*** DATA PROVIDED ***
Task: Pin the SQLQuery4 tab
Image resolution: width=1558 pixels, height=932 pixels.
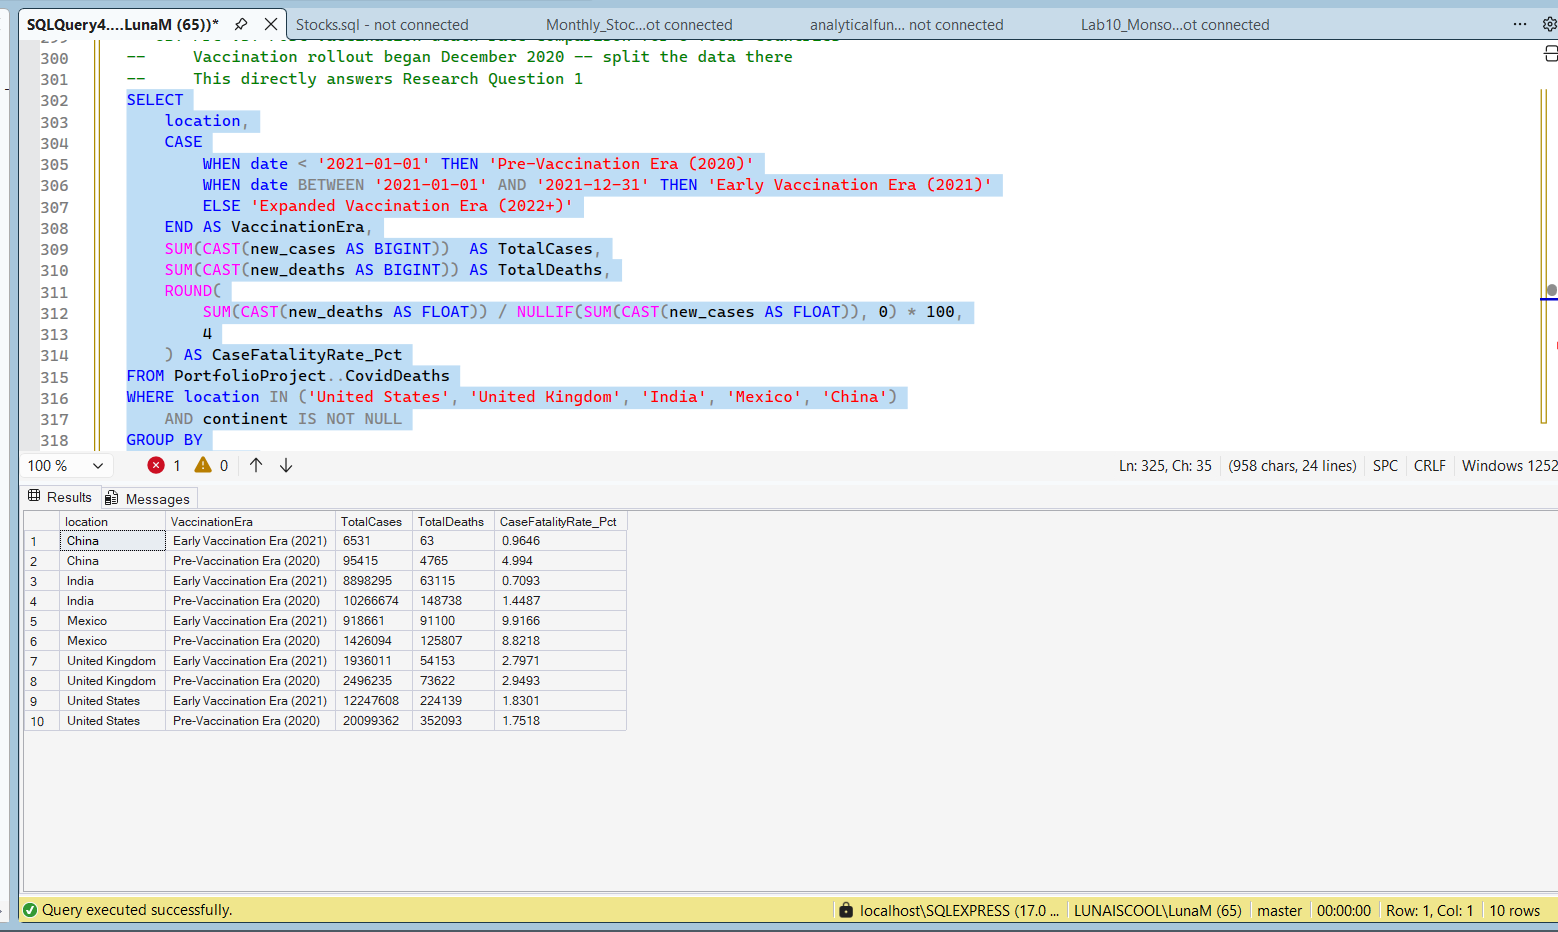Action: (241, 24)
*** End of DATA PROVIDED ***
*** DATA PROVIDED ***
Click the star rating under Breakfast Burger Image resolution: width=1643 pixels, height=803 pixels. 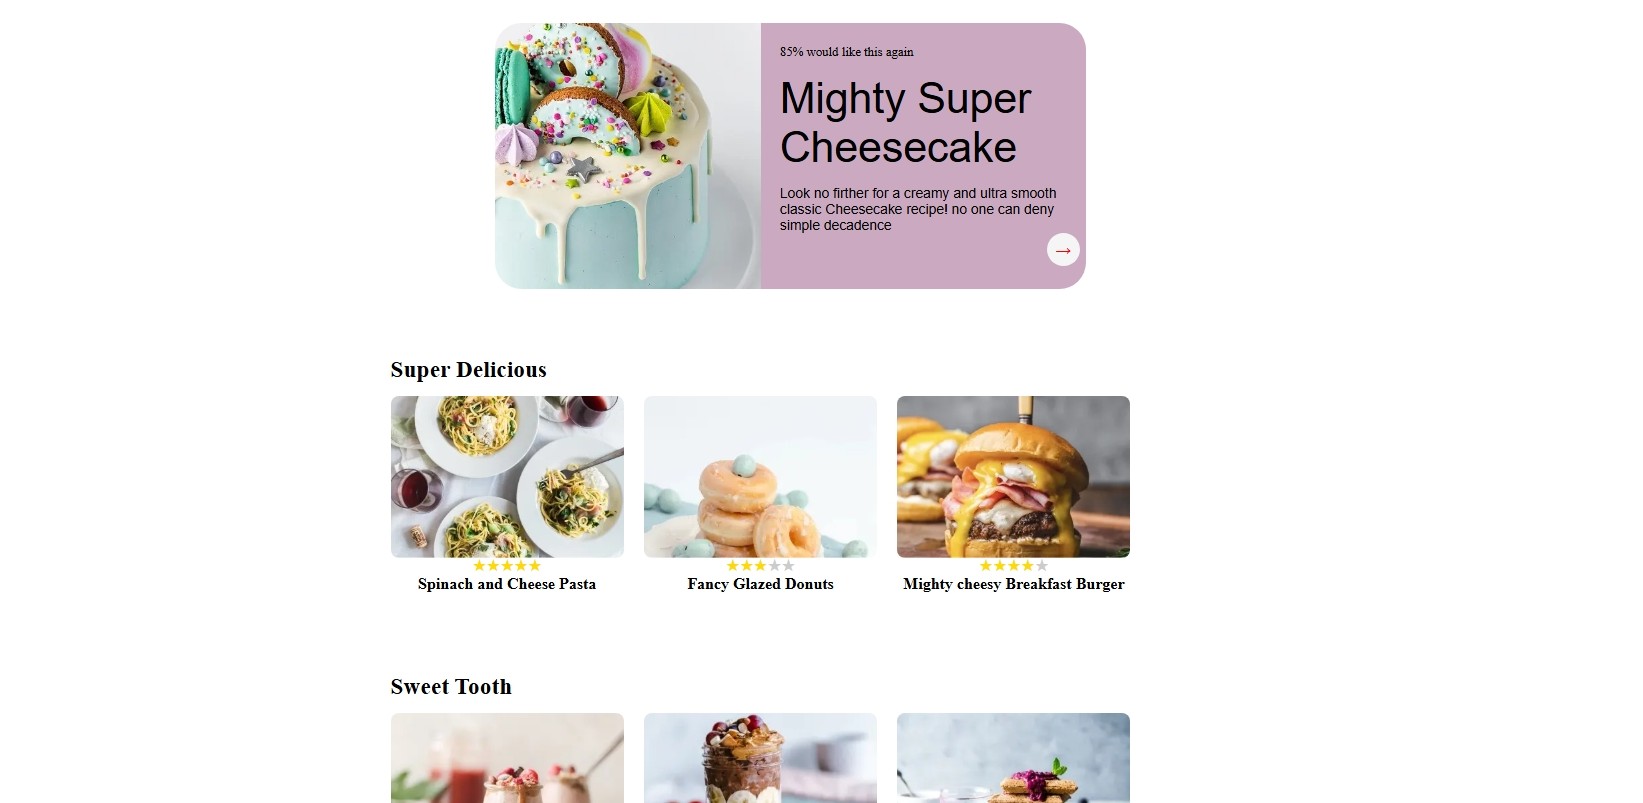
*** End of DATA PROVIDED ***
*** DATA PROVIDED ***
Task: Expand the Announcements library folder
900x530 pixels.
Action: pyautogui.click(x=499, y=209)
*** End of DATA PROVIDED ***
In the listing, find every line containing the word "Task" and list it.

Task: Pin the SQLQuery4 tab
Task: Expand the Announcements library folder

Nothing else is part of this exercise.